Stored items:
--
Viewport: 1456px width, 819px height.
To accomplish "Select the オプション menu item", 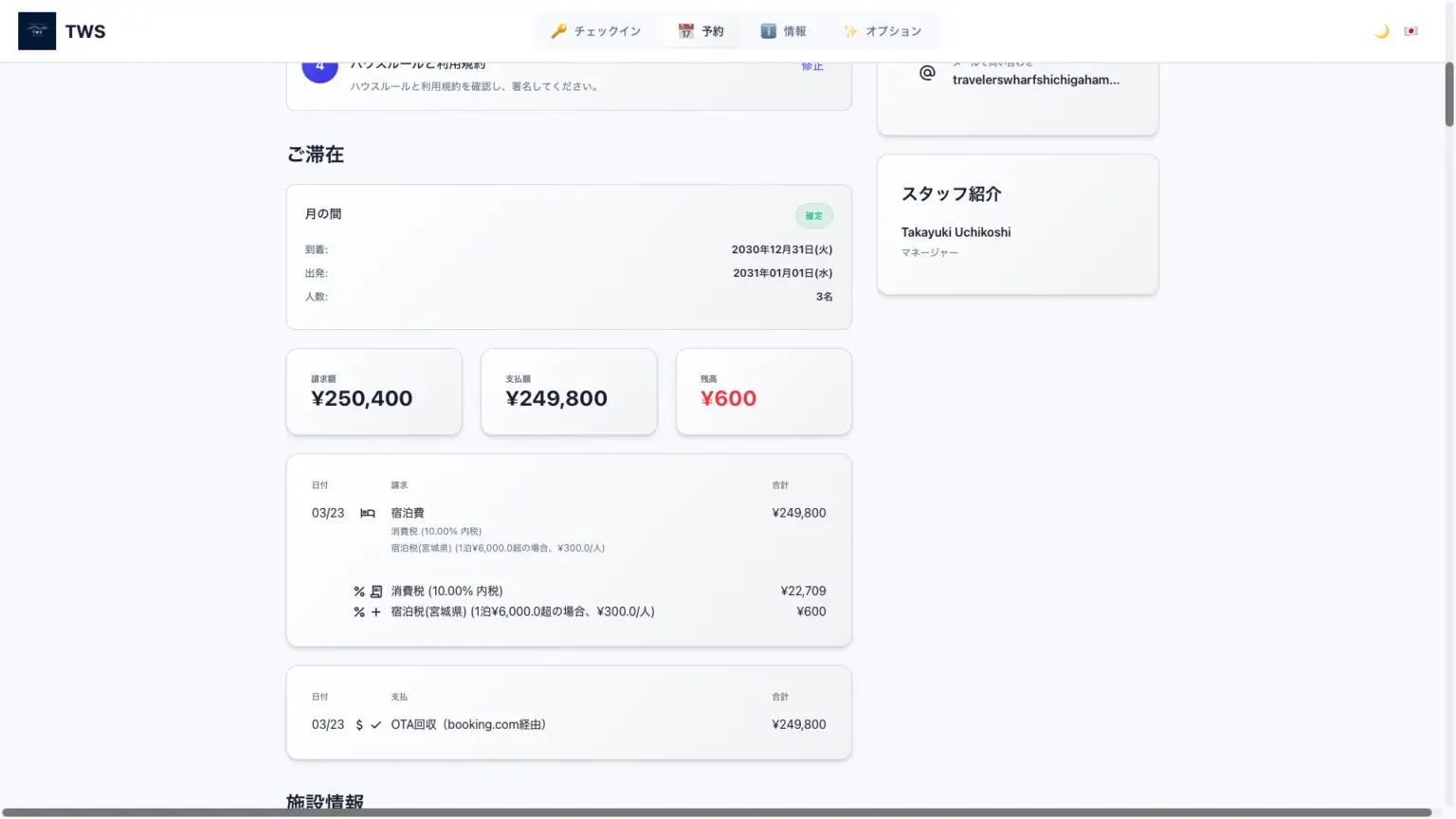I will (x=883, y=31).
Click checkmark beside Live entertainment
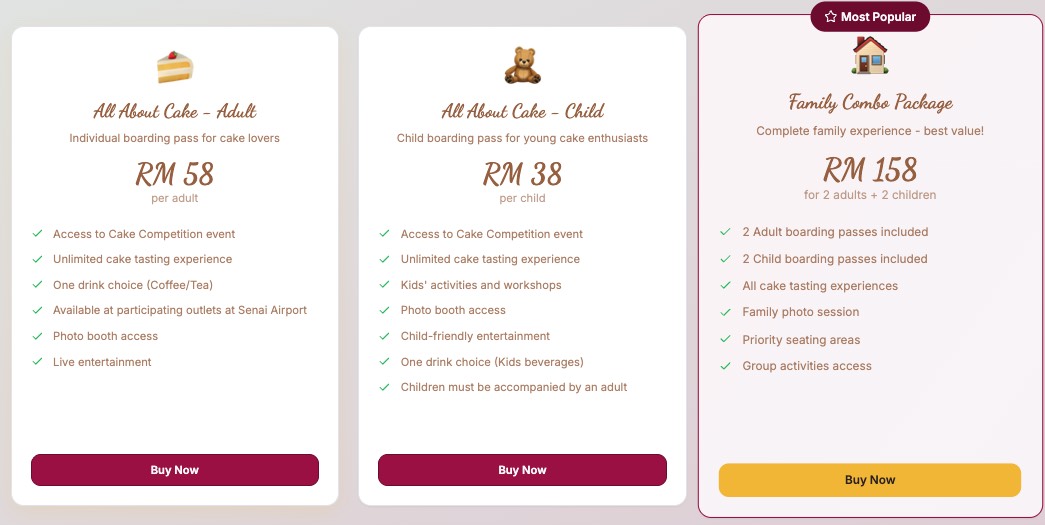1045x525 pixels. (37, 362)
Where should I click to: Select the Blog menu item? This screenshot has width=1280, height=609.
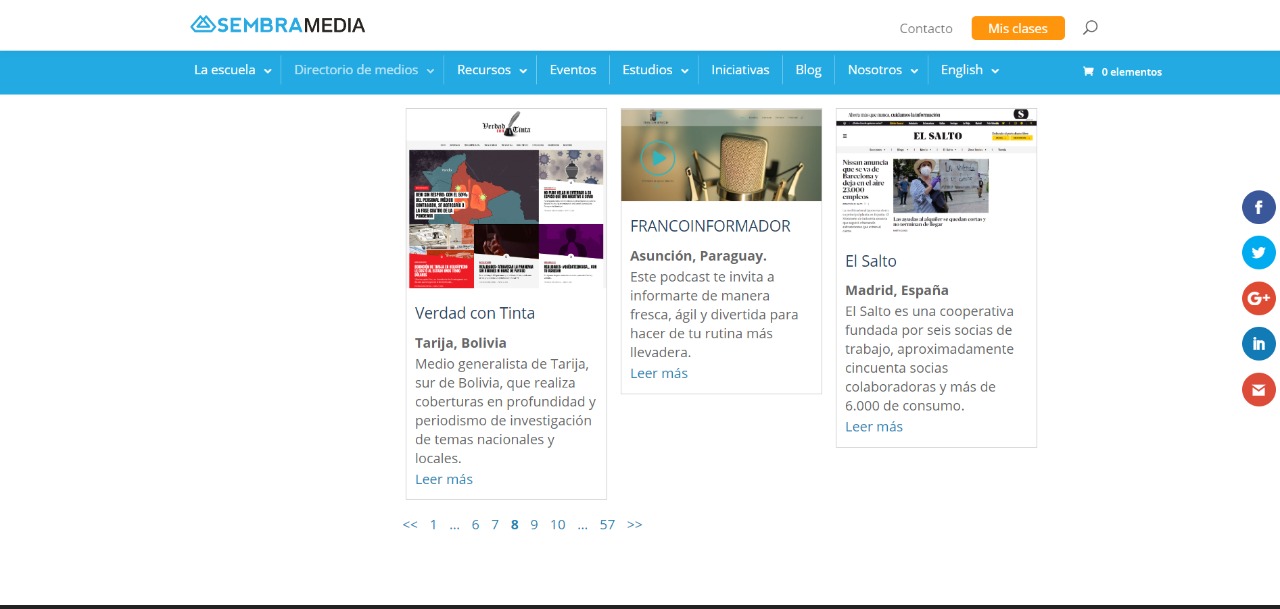coord(807,70)
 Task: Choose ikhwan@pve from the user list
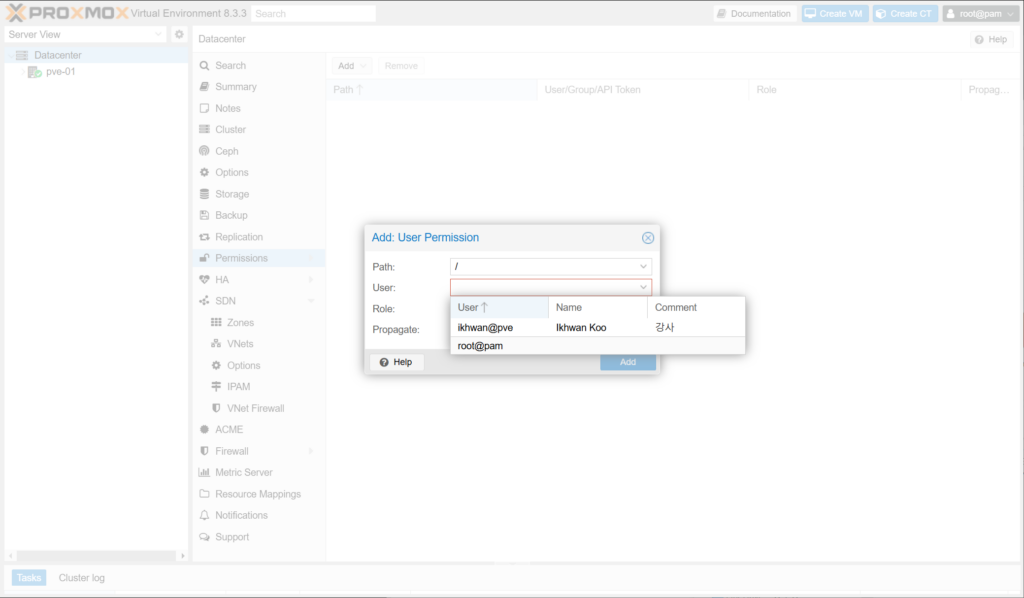[485, 327]
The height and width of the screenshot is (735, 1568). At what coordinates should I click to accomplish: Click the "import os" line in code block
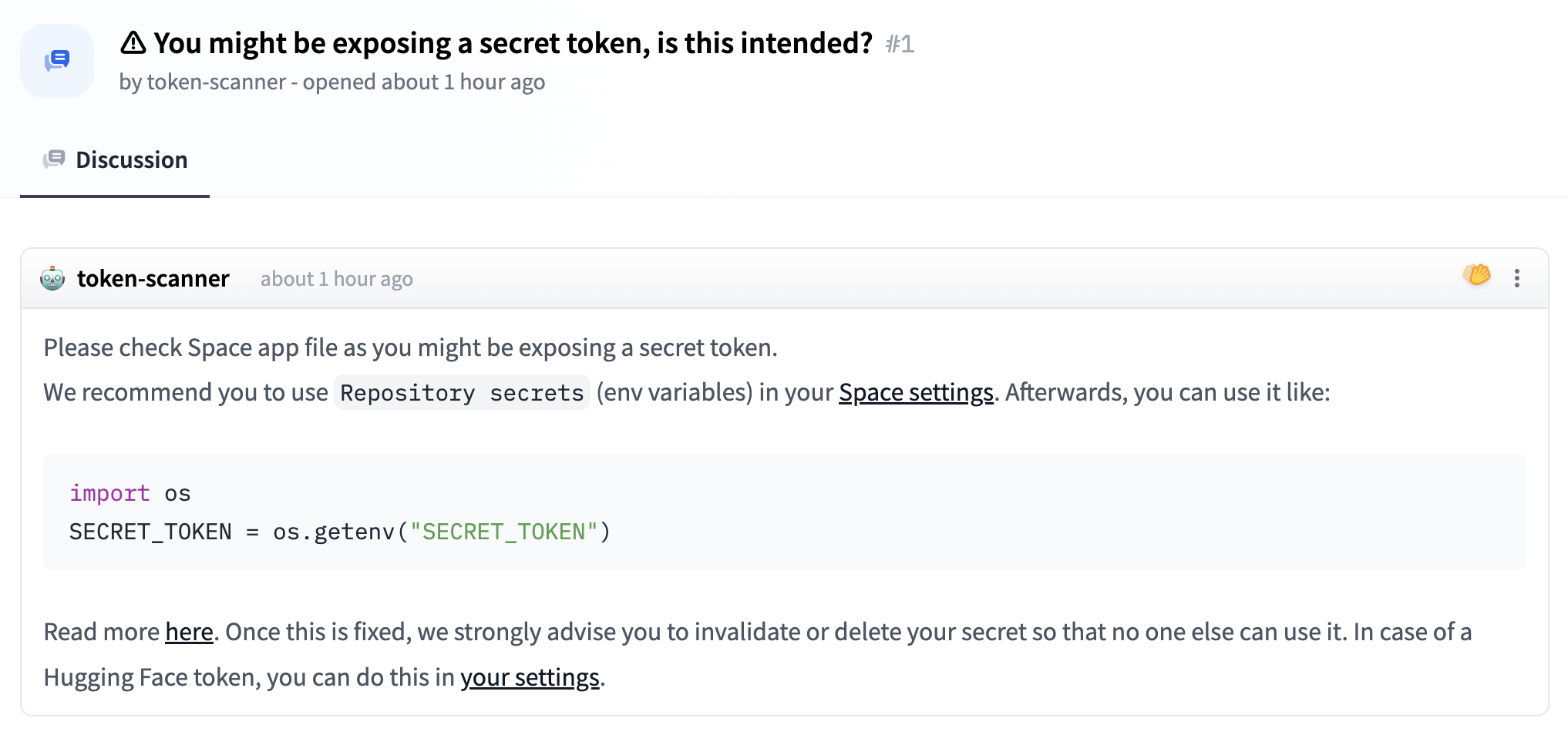(x=130, y=494)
--
Work request: The response should be the lines from the one containing "Where should I" through the final line of the records, reproduced exactly and with every picture left out.

Expected answer:
Where should I click to: Select the Blog menu item? This screenshot has width=1280, height=609.
coord(807,70)
 Task: Choose ikhwan@pve from the user list
[485, 327]
The height and width of the screenshot is (735, 1568). At what coordinates should I click to accomplish: Click the "import os" line in code block
(x=130, y=494)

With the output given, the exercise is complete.